Stored data entries:
%%

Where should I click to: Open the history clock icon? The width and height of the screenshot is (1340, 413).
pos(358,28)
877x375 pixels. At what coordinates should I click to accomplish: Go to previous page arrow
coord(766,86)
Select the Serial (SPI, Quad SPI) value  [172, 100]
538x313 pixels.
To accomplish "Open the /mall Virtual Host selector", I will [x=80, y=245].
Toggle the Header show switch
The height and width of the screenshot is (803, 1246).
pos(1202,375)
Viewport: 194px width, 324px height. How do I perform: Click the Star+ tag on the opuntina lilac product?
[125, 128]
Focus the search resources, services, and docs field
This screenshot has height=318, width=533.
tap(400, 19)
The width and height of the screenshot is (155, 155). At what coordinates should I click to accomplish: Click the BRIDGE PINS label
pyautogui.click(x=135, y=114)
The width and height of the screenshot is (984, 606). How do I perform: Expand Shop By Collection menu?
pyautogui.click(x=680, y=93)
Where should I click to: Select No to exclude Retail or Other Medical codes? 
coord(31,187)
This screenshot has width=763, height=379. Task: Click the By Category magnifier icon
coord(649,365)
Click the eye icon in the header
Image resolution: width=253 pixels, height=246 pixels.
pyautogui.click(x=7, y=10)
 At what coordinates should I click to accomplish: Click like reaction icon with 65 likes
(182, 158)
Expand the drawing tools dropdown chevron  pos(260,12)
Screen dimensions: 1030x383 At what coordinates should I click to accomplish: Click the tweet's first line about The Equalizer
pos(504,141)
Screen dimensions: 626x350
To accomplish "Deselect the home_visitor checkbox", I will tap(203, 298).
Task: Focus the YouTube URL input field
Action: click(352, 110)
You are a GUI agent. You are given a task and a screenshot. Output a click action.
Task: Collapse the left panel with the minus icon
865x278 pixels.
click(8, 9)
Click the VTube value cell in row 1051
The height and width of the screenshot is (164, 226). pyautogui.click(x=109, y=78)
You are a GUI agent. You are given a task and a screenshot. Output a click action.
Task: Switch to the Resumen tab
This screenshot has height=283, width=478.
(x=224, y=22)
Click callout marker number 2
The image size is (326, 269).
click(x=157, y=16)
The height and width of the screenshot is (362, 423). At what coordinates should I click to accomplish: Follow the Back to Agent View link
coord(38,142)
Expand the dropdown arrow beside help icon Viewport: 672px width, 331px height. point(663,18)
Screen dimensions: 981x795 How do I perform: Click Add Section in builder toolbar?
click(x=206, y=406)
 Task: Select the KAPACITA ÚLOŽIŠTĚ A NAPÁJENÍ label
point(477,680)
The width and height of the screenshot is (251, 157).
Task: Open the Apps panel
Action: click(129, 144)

%%

This exercise calls for the lines from the one holding "Task: Collapse the" through the end of the entries, transcribed exactly and with nothing more.

Task: Collapse the left panel with the minus icon
865x278 pixels.
click(8, 9)
Click the VTube value cell in row 1051
The height and width of the screenshot is (164, 226). pyautogui.click(x=109, y=78)
You are a GUI agent. You are given a task and a screenshot. Output a click action.
Task: Switch to the Resumen tab
This screenshot has height=283, width=478.
(x=224, y=22)
Click callout marker number 2
The image size is (326, 269).
click(x=157, y=16)
The height and width of the screenshot is (362, 423). At what coordinates should I click to accomplish: Follow the Back to Agent View link
coord(38,142)
Expand the dropdown arrow beside help icon Viewport: 672px width, 331px height. point(663,18)
Screen dimensions: 981x795 How do I perform: Click Add Section in builder toolbar?
click(x=206, y=406)
 Task: Select the KAPACITA ÚLOŽIŠTĚ A NAPÁJENÍ label
point(477,680)
The width and height of the screenshot is (251, 157).
Task: Open the Apps panel
Action: click(129, 144)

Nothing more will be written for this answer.